= Beginning of Section =
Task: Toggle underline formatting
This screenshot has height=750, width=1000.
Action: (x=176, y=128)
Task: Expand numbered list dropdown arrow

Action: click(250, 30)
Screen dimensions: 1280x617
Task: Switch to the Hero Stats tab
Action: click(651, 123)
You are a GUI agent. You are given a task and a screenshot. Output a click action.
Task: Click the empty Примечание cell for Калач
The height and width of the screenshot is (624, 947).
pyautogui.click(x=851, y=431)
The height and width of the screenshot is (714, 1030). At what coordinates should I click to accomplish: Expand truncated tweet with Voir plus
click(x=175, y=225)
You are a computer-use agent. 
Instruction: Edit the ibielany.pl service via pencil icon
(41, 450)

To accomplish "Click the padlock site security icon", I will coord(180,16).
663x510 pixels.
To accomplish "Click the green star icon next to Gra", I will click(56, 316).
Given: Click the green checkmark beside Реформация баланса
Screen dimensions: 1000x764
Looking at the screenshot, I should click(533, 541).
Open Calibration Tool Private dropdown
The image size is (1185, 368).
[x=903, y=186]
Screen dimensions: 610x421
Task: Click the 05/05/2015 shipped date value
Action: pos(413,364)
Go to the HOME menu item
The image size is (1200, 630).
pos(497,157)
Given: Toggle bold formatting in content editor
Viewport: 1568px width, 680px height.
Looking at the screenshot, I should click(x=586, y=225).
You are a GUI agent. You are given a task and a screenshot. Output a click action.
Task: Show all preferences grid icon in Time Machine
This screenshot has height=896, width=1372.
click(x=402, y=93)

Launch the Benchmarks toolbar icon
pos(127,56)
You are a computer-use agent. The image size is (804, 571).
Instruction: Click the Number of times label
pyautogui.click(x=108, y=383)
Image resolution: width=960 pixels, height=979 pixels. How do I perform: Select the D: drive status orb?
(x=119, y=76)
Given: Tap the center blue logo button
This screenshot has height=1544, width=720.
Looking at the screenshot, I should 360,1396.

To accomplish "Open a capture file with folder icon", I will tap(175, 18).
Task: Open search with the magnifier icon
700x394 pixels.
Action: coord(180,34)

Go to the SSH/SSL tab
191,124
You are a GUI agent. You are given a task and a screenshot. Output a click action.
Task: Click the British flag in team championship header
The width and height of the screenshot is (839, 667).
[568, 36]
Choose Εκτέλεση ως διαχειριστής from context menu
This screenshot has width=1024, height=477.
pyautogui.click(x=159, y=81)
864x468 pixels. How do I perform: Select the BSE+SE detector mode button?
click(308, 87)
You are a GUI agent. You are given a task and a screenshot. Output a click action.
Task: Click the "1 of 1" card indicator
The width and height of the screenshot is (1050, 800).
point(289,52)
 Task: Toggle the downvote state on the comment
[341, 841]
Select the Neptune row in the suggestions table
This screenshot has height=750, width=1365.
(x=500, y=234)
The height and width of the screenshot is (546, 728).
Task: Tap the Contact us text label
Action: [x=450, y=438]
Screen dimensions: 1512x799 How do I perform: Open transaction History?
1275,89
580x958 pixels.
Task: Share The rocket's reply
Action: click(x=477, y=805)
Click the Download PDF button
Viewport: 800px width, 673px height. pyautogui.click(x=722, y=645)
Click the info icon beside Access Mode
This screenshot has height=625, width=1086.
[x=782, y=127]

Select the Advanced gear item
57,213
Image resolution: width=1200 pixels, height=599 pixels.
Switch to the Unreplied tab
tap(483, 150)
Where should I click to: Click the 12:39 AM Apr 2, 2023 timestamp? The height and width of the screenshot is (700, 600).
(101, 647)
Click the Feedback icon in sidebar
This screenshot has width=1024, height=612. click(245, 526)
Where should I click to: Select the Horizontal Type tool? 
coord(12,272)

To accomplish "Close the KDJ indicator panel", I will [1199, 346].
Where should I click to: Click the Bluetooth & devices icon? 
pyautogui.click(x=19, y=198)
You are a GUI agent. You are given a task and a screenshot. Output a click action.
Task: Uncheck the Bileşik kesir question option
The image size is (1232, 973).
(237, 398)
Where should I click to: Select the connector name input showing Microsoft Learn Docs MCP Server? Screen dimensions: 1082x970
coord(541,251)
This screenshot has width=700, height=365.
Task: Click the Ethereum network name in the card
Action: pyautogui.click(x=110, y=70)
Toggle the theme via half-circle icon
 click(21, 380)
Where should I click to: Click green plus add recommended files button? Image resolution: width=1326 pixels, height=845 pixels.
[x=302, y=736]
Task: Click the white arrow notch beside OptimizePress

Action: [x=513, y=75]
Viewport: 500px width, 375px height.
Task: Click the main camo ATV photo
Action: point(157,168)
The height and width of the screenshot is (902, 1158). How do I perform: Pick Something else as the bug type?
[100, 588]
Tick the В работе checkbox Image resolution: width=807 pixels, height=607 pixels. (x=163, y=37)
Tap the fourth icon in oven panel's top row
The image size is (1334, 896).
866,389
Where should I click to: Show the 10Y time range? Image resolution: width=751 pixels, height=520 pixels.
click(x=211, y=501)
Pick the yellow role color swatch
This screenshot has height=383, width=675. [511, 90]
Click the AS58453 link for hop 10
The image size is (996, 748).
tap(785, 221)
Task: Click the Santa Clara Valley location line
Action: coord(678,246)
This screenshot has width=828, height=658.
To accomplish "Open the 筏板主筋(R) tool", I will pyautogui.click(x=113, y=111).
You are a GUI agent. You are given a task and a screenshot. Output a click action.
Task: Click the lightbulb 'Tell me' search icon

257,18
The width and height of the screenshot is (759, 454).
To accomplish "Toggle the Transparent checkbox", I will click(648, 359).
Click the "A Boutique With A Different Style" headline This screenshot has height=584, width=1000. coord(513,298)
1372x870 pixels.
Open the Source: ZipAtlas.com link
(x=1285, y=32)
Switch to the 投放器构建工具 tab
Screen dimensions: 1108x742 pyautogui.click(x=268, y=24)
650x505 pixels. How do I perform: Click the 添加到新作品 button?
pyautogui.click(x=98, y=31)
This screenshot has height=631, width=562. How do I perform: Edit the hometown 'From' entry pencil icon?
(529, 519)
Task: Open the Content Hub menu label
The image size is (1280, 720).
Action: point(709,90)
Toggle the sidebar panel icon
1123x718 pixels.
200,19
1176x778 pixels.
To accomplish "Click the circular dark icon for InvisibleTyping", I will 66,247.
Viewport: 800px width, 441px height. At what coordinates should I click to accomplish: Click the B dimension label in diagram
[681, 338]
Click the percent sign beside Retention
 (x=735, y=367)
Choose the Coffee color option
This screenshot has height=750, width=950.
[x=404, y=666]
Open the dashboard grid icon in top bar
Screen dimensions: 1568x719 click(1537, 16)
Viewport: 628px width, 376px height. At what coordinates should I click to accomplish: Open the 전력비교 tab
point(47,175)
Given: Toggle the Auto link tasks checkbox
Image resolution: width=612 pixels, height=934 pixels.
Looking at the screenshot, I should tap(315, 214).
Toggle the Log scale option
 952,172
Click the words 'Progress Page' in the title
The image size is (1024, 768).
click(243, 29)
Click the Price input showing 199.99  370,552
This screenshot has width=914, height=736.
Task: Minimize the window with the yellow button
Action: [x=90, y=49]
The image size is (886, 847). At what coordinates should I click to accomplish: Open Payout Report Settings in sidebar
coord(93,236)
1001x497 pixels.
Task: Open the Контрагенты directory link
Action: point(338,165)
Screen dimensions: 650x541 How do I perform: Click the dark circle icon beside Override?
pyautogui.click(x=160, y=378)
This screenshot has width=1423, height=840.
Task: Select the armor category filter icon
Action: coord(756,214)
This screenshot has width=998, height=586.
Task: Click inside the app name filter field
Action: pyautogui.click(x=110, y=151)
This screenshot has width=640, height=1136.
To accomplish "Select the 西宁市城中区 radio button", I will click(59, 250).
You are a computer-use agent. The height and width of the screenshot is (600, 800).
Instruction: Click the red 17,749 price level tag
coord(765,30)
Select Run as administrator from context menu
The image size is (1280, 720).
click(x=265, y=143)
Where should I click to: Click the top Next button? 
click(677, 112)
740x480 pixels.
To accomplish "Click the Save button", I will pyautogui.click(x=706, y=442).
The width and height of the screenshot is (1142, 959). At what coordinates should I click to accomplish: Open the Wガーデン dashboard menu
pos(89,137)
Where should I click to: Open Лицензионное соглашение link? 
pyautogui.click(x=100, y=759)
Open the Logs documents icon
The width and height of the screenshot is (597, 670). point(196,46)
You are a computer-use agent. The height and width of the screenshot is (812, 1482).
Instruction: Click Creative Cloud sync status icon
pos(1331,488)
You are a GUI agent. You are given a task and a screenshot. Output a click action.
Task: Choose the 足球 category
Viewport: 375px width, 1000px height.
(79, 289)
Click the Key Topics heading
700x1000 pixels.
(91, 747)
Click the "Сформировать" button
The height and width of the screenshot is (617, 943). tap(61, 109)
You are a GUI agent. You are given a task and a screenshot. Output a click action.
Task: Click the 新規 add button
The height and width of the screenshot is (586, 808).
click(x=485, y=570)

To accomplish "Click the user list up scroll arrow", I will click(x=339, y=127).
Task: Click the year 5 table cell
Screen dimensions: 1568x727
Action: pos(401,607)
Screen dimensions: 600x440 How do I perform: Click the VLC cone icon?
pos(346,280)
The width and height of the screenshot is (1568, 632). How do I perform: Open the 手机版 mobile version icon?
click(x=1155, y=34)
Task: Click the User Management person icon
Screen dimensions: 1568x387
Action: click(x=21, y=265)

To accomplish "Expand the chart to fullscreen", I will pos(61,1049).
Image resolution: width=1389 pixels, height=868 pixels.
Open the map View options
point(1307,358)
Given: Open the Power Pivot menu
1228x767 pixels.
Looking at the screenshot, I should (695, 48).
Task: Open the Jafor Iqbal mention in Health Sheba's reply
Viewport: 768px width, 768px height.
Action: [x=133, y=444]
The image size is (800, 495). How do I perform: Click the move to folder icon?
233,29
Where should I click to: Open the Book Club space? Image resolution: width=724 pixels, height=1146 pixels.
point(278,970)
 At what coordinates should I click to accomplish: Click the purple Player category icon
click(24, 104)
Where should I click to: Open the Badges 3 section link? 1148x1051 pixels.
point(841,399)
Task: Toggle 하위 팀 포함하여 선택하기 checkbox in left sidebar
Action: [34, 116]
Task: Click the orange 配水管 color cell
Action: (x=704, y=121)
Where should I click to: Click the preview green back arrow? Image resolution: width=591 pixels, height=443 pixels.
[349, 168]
= End of Section =
- **ASSIGNED TASK**
Using the entries above, give back exactly the line containing "Task: Open search with the magnifier icon", the line containing "Select the Neptune", and every line between them, and nothing else.

- **ANSWER AREA**
Task: Open search with the magnifier icon
700x394 pixels.
Action: coord(180,34)

Go to the SSH/SSL tab
191,124
You are a GUI agent. You are given a task and a screenshot. Output a click action.
Task: Click the British flag in team championship header
The width and height of the screenshot is (839, 667).
[568, 36]
Choose Εκτέλεση ως διαχειριστής from context menu
This screenshot has width=1024, height=477.
pyautogui.click(x=159, y=81)
864x468 pixels. How do I perform: Select the BSE+SE detector mode button?
click(308, 87)
You are a GUI agent. You are given a task and a screenshot. Output a click action.
Task: Click the "1 of 1" card indicator
The width and height of the screenshot is (1050, 800).
point(289,52)
 Task: Toggle the downvote state on the comment
[341, 841]
Select the Neptune row in the suggestions table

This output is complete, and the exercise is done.